Intricacies of Collins' Parsing Model

Daniel Bikel 2004

ACM. Volume 30, Issue 4 (December 2004), pp 479-511.

Daniel Bikel provides a detailed analysis of Collins' parser, which provides some insight into which aspects of its decomposition are most beneficial to performance. This analysis is based upon a flexible re-implementation of Collins' parser, which can be used to turn various features of Collins' parser on and off, and to tweak them in different ways. Bikel evaluates the impact of individual features of Collins' parser by looking at how performance changes when those features are turned off in different combinations.

Bikel begins by describing a large number of previously unpublished details. Although these details have a significant joint effect on the parser's performance (11% error reduction), their individual contributions are relatively small.

He then analyzes the effect of three features thought to be important to the performance of Collins' parser: bi-lexical dependencies, choice of lexical head words, and lexico-structural dependencies. Somewhat surprisingly, he finds that the performance drop caused by omitting bi-lexical dependencies is relatively minor. He explains this small drop by showing that the bi-lexical dependencies seen in a new sentence are almost never present in the training corpus; in other words, the training corpus is too small for these very sparse features to be much help. Bikel also finds that the the head-choice heuristics do not have a major impact on performance. However, he finds that the use of lexico-structural dependencies (i.e., dependencies between a lexical word and a structural configuration) is quite important. Unlike bi-lexical dependencies, these lexico-structural dependencies are associated with enough training data to make them useful for evaluating novel sentences. And as has been shown before, lexical information is often important in making structural decisions, such as the decision of whether a prepositional phrase should attach at the verb phrase or noun phrase level.

Further notes


Dan Bikel explores some of the details of Collins' Parsing model that were not explicitly mentioned in Collins' thesis, but that nevertheless contributed significantly to the parser's performance. This article also serves as a fairly compact description of Collins' parsing model.

My interest in this article is basically in what it says about how the parsing problem should be broken down into individual models, and what effects those models have. This includes preprocessing steps that transform the tree.

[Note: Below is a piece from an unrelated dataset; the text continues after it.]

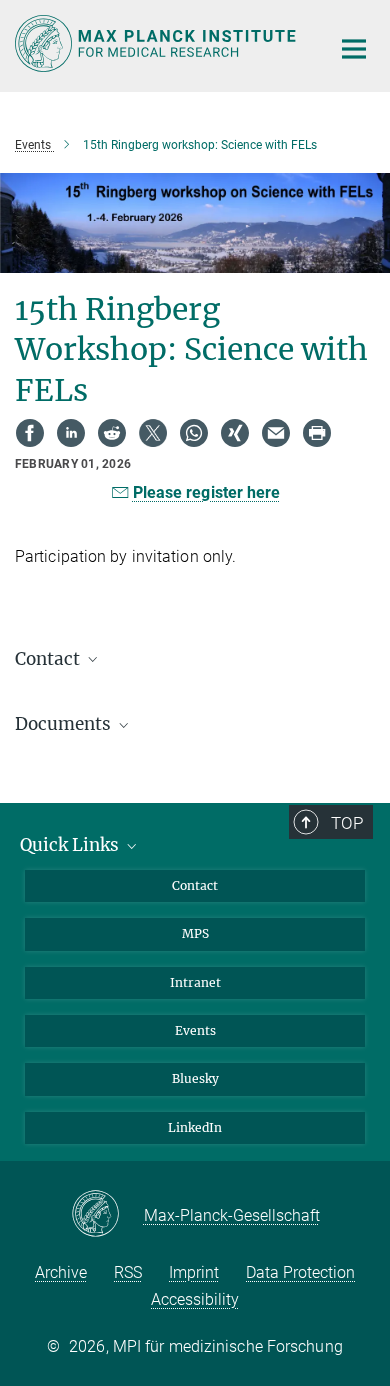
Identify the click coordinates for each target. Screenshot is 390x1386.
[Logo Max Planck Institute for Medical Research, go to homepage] (157, 43)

Collins' model performs 11 preprocessing steps. These steps are detailed in the paper, but it's worth noting a couple of them. First, base NPs are treated specially (here and elsewhere). They are tagged with a special new tag (NPB), which is sometimes inserted as a new node, and sometimes modified from an existing NP mode. Also, certain arguments are labeled as 'arguments'; gerund clauses are given a special node; traces are stripped; and punctuation is removed or raised.

Another important preprocessing step is the head-raising, which gives us a lexicalized tree.

Generative Model

This part (section 5) describes how the tree is broken up into 'independant' pieces to yield a generative model. Generation works as follows:

  1. Given a node, generate its head child.

    1. For the root of the tree, first generate the root label and its part of speech (POS); then generate the root's head word, given its label and POS. [sec 5.9]
    2. For all other nodes, copy the POS & head word from the parent; and generate the label based on the parent label, head word, and POS. [sec 5.1]
  2. Given a node with a head child, generate its subcat class. Separate left and right subcat frames are generated, conditioned on the head label, the parent label, the head word, and the head POS. A subcat frame is a multiset of labels, taken from a small set (NP-A, S-A, etc).

etc. I'm not going to spell this all out right now, until I know how it will be relevant to my work. See the paper for more details.